▶ Requirement
Show every line in the entries below where the word "cell" appears.

####

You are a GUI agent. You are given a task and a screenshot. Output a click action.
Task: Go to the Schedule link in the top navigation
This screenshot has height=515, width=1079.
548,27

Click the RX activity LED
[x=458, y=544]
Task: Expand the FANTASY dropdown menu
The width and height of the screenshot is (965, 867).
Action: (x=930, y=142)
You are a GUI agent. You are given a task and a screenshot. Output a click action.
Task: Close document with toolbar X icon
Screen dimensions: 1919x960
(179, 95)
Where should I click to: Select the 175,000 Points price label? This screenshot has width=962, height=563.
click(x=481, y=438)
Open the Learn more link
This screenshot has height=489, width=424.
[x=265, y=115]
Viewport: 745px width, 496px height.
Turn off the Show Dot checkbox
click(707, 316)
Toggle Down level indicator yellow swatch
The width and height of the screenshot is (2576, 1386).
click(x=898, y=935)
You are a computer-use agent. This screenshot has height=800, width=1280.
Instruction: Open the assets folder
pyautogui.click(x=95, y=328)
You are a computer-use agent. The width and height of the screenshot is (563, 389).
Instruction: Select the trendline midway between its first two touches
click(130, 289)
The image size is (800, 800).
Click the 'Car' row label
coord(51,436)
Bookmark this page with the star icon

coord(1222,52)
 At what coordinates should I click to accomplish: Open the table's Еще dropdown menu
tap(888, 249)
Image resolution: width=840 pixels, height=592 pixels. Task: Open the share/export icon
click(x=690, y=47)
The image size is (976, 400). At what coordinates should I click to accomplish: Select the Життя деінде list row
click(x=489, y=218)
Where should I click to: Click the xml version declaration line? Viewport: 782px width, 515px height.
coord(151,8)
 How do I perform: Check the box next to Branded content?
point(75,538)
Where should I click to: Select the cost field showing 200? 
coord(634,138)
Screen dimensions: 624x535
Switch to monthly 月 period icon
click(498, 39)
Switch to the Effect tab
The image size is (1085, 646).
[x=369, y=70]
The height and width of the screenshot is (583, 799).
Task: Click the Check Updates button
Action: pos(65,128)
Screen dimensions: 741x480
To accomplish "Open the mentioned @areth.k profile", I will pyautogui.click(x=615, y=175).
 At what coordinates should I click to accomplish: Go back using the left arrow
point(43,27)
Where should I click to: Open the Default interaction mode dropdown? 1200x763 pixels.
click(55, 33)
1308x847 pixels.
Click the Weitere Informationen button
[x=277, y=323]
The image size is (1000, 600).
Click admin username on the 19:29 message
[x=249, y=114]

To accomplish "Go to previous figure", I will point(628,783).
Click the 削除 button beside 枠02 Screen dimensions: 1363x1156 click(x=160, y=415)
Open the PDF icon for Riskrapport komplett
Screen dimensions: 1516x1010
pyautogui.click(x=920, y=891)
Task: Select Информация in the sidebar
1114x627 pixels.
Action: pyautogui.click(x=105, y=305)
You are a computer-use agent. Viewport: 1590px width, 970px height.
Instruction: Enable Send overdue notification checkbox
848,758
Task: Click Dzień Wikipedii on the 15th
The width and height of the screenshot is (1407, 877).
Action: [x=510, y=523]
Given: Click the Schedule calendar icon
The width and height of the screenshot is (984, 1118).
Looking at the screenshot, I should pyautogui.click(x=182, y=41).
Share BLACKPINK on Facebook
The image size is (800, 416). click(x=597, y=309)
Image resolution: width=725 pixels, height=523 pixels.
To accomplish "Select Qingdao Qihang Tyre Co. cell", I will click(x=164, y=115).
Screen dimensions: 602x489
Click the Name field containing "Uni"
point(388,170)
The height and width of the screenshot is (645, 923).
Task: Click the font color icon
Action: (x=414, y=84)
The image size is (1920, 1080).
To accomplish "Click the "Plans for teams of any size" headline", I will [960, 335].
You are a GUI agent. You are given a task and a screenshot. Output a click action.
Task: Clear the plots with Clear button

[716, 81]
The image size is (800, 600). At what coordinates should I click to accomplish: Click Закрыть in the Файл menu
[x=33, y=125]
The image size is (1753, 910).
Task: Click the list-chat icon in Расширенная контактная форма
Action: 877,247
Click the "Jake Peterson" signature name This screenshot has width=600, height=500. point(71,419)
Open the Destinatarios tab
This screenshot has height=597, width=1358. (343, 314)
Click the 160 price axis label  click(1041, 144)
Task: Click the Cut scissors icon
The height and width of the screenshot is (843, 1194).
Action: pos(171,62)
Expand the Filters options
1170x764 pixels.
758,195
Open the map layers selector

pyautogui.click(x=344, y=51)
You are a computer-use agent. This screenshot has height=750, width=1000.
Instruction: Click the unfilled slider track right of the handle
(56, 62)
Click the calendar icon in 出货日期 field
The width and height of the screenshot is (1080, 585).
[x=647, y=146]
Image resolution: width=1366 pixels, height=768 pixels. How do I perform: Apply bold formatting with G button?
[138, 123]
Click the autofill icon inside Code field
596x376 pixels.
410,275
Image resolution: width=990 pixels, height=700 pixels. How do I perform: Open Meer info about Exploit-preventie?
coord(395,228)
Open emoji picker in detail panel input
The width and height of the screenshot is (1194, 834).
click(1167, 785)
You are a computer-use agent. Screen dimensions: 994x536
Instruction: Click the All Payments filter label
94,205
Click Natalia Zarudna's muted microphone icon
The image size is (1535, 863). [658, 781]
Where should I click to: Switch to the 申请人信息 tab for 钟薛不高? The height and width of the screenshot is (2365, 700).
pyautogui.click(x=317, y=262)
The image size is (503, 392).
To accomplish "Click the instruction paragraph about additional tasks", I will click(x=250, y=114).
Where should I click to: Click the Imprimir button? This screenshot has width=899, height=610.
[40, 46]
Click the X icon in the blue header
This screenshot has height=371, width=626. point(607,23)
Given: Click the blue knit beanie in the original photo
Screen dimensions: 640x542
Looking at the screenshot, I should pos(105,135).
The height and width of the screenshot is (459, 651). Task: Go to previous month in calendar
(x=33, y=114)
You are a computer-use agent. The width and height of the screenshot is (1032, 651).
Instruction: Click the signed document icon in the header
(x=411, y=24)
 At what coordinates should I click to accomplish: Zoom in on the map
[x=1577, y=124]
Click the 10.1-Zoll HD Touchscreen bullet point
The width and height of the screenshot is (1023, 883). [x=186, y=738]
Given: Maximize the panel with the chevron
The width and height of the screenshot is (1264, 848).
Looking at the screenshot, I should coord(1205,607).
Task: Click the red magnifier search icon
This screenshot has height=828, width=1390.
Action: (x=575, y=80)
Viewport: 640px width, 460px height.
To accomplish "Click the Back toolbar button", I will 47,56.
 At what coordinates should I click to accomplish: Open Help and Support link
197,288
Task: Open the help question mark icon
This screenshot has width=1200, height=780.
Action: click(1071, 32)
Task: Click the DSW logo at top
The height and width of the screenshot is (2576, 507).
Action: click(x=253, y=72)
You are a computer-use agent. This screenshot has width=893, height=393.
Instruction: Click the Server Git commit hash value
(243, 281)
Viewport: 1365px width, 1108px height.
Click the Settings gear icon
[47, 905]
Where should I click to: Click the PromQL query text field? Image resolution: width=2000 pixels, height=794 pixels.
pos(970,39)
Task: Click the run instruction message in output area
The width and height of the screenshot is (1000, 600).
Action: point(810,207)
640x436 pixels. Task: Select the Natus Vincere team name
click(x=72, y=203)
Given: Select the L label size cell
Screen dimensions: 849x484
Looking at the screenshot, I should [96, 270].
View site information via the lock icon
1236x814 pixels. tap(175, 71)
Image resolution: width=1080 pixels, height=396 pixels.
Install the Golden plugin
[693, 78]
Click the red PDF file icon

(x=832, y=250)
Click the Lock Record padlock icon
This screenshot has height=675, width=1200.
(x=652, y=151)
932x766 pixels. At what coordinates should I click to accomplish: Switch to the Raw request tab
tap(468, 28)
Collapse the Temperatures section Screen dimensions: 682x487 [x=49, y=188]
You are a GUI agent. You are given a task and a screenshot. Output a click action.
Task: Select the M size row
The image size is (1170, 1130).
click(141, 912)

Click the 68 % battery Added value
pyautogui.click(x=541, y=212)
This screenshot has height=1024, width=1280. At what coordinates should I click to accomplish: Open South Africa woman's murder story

####

▶ Expected answer
To accomplish "Select Qingdao Qihang Tyre Co. cell", I will click(x=164, y=115).
Given: Select the L label size cell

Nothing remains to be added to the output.